▶ _Task prompt_: Please lay out the records as a numbered list, skipping blank lines, starting with the line containing "How do I perform: Click" and continuing through the end of the records. Leave the pictures out of your answer.

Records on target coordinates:
┌──

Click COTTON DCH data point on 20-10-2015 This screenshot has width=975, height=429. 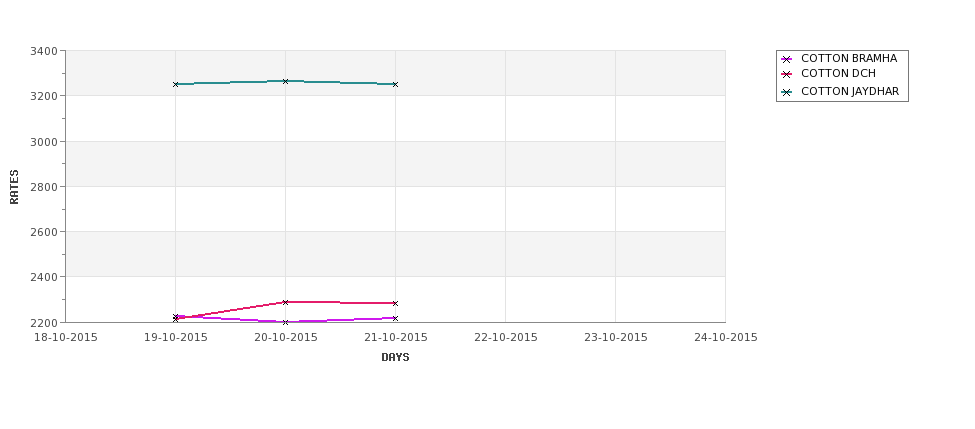285,302
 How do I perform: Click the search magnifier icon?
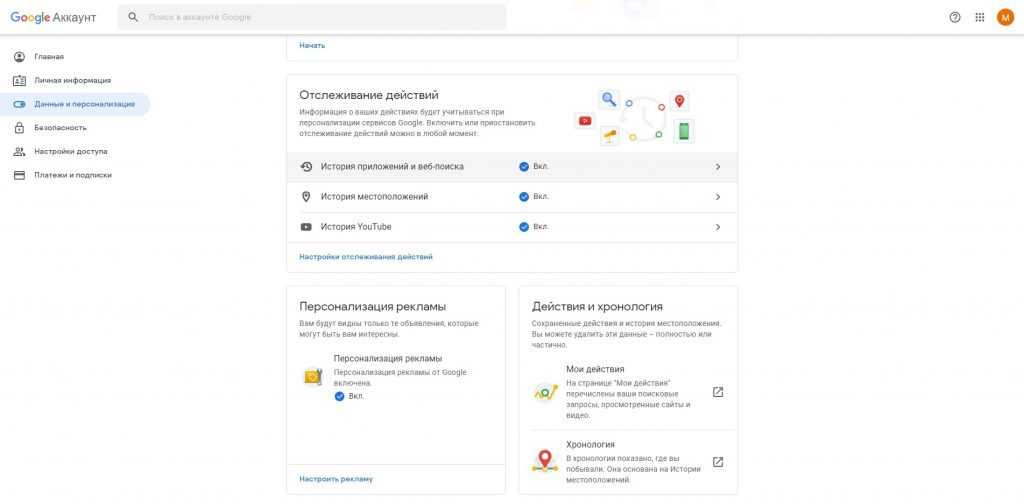133,18
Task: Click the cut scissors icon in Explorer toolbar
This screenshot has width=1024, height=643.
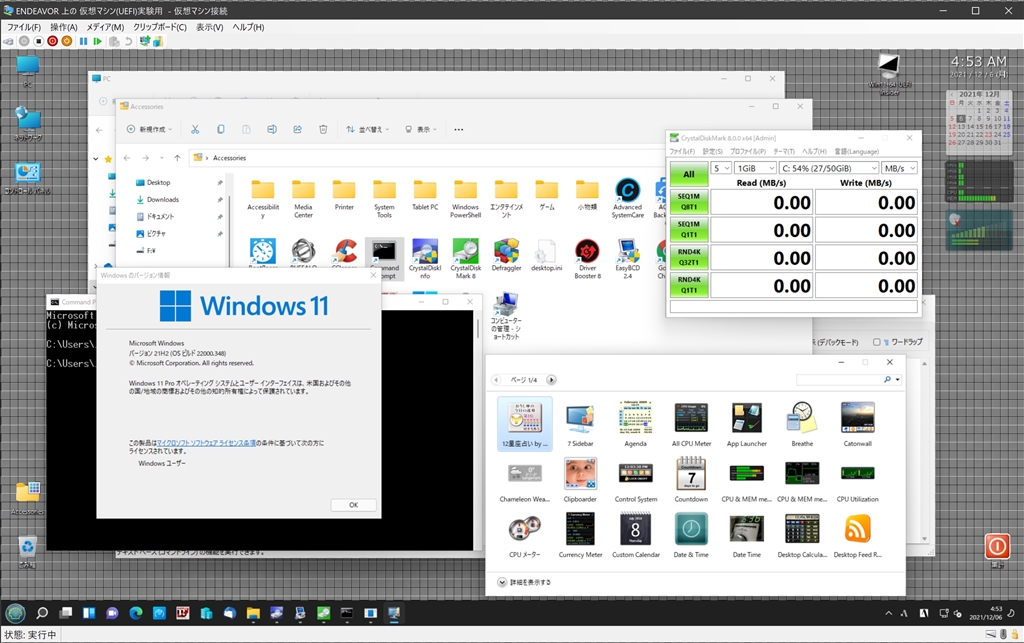Action: (x=195, y=129)
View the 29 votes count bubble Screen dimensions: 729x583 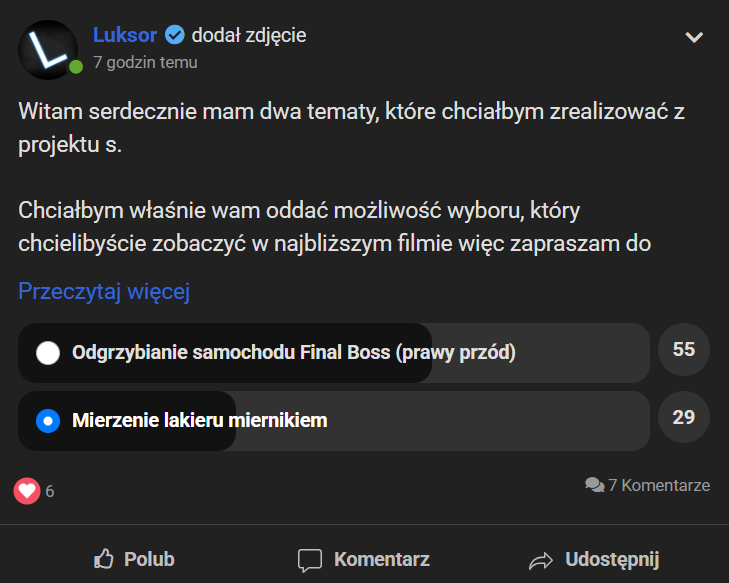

└──

▶ _Full solution_:
1.  How do I perform: Click the search magnifier icon?
2. 133,18
3. Task: Click the cut scissors icon in Explorer toolbar
4. This screenshot has width=1024, height=643.
5. Action: (x=195, y=129)
6. View the 29 votes count bubble Screen dimensions: 729x583 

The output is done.